Tips & advice

Here you find overviews, points for discussion, and tips for each of the involved components of health care (assessment, counselling & decision-making, treatment). These overviews are aids for preparing yourself for your conversation with your care provider. They are available for downloading and printing.


Before the first meeting with your care provider (intake appointment), it would be helpful for you and your involved relatives to learn about the following subjects. The caregivers often discuss these subjects during the first meeting. Of course there is also the possibility of mentioning one of these subjects yourself, but you can also initiate this discussion or even better: dialogue!. Feel free to bring these lists to the meeting to help you remember.

Filled in by:

I mostly suffer from:

My condition / illness / problem has the following effects on my interaction with others:

  •          at home:
  •          at school/education/my job:
  •          in my free time:

I would like to change the following:

To accomplish this, I can contribute:

I hope the care will bring me the following:

I definitely don’t want to:

I am afraid of:

I am insecure about:

If further assessment is recommended during the first meeting, and you are unclear, you can ask the following about this assessment:

  • What is the reason for this assessment?
  • What can we expect during this assessment (what will be undertaken, how soon and how long will it take, with who)?
  • Are there any harmful effects to be expected
  • When will we receive the results of the assessment?

Counselling & decision-making

A feedback counselling session usually follows the assessment phase in the regular course of events. This meeting’s ‘agenda’ often looks as follows:


Short recap

(the cause of care, the care needs, your expectations, how events unfolded leading up to this session, additional points if applicable)

Discussing assessment and advice

(the assessment’s results, opportunities for possible care and associated explanation, your opinion/questions/reaction, the shared conclusion and possible choice for relevant care)

Shared decision on next steps

(this is a very important component of the feedback counseling session; make sure you agree with each other on the issues discussed and how to tackle the problems that were identified; the assessment’s conclusion and the associated advice should be suitable and feasible for you)


(about the care [treatment and sometimes further assessment], about the clarification [also when it concerns your child and he/she is not present], about the file report and next steps)

Own additional subjects for the consult meeting

Beforehand, it is helpful to prepare a list of subjects, which you would like to discuss at the feedback counselling session. It’s highly important that you feel comfortable to truly be yourself and bring forward your own interests / concerns / questions in a sufficient way.

Information Overload

You often receive a large amount of information in a relatively short period of time. It is almost impossible to remember every detail of every aspect after only one mention. For this reason, many professionals provide a written summary of all the information or bring up the subjects again in future meetings. You can ask about these subjects at any time. You may want to take your time to process all the new information or to discuss these subjects with your family or others involved and make a decision at a later date.

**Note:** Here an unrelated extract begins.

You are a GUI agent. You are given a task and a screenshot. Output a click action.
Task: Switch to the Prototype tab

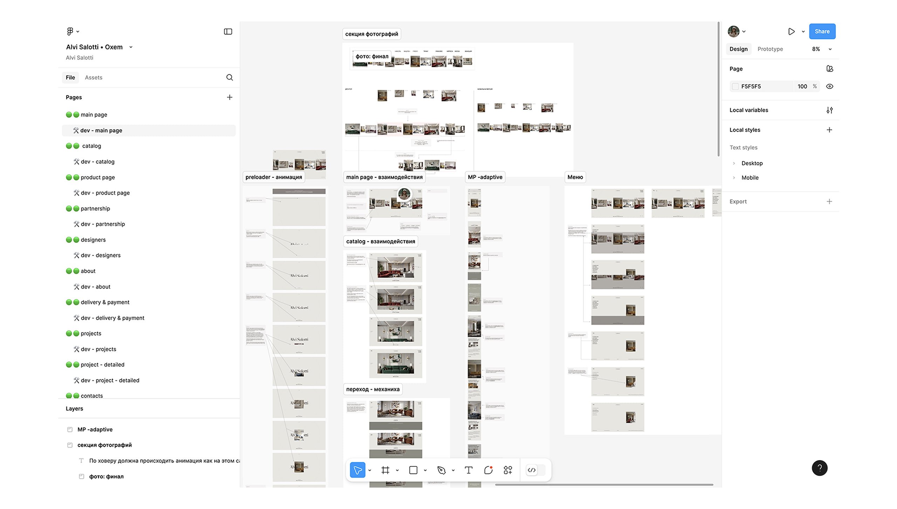(x=770, y=49)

Choosing and making decisions

Usually decisions are made during the feedback counselling session on how to proceed with treatment and/or further assessment.

In order to be in a position to take a decision of which you are satisfied and able to support, it is important that the following is clear for each treatment/assessment proposal regarding your situation:

  •           what are the alternatives to choose from?
  •           what does the care provider  recommend, and why?
  •           what are the other factors in play that can affect my decision?

In choosing between the alternatives, the following questions can be of further help:

  •          what is the greater value of this advice me or to our family, in comparison to other possibilities?
  •          what are the consequences of not agreeing with care provider’s recommendation?

Other points to consider in the decision making process are: are the goals clear? are there any risks involved? what are the (evidence or practice based) findings? how much input is expected from me/us? is there a waiting period before the treatment starts?, how long will the treatment last?

Sometimes (on line) decision aids are recommended.


Agreements regarding the treatment and additional assessment can be found in the treatment plan. It is of importance that such a plan is written and to ensure that the following subjects are included:

  •  which questions for care /care needs are the inducement for the health care
  •  a description of the problems, complaints, on which the care focuses
  • the agreed treatment plan, who offers this care,  frequency of sessions, clearly defined goals, and a timeframe after which the treatment will be evaluated
  •  any additional assessment and its justification

During treatment this treatment plan helps you and your care provider to regularly evaluate together how the treatment is evolving and to discuss the result of possible additional assessment. If more care providers are involved, one of them will take on the role of coordinator and contact point for you. This person is often called the case manager. If necessary, the treatment plan is adjusted after an evaluation. You can also request an evaluation meeting, if you think the treatment plan needs to be modified.